Exercise
Please repeat every one of the records below word for word, keeping each line unchanged.

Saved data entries
== Segment start ==

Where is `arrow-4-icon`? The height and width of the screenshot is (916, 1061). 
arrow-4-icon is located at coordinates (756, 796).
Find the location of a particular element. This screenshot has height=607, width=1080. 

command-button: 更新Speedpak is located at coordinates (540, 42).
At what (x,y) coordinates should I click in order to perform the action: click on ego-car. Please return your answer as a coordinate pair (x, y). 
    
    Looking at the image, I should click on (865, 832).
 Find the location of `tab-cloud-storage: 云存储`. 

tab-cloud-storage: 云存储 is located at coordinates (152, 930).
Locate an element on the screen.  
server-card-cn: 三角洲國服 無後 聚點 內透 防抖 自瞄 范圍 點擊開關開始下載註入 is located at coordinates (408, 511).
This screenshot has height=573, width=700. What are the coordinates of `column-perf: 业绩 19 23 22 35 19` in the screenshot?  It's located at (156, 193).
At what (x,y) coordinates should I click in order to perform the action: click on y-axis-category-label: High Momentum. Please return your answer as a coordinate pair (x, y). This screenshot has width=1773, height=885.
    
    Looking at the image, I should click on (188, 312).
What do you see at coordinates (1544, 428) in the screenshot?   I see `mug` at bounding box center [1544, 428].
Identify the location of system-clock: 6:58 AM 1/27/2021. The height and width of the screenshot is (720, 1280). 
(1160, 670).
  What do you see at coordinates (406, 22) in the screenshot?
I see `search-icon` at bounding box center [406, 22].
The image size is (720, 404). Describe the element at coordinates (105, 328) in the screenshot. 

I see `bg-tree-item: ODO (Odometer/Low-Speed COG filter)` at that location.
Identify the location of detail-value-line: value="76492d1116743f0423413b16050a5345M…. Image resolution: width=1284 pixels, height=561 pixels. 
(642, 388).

== Segment end ==

Response box
Where is `arrow-4-icon`? The height and width of the screenshot is (916, 1061). 
arrow-4-icon is located at coordinates (756, 796).
Find the location of a particular element. This screenshot has height=607, width=1080. 

command-button: 更新Speedpak is located at coordinates (540, 42).
At what (x,y) coordinates should I click in order to perform the action: click on ego-car. Please return your answer as a coordinate pair (x, y). 
    
    Looking at the image, I should click on (865, 832).
 Find the location of `tab-cloud-storage: 云存储`. 

tab-cloud-storage: 云存储 is located at coordinates (152, 930).
Locate an element on the screen.  
server-card-cn: 三角洲國服 無後 聚點 內透 防抖 自瞄 范圍 點擊開關開始下載註入 is located at coordinates (408, 511).
This screenshot has height=573, width=700. What are the coordinates of `column-perf: 业绩 19 23 22 35 19` in the screenshot?  It's located at (156, 193).
At what (x,y) coordinates should I click in order to perform the action: click on y-axis-category-label: High Momentum. Please return your answer as a coordinate pair (x, y). This screenshot has width=1773, height=885.
    
    Looking at the image, I should click on (188, 312).
What do you see at coordinates (1544, 428) in the screenshot?   I see `mug` at bounding box center [1544, 428].
Identify the location of system-clock: 6:58 AM 1/27/2021. The height and width of the screenshot is (720, 1280). 
(1160, 670).
  What do you see at coordinates (406, 22) in the screenshot?
I see `search-icon` at bounding box center [406, 22].
The image size is (720, 404). Describe the element at coordinates (105, 328) in the screenshot. 

I see `bg-tree-item: ODO (Odometer/Low-Speed COG filter)` at that location.
Identify the location of detail-value-line: value="76492d1116743f0423413b16050a5345M…. Image resolution: width=1284 pixels, height=561 pixels. 
(642, 388).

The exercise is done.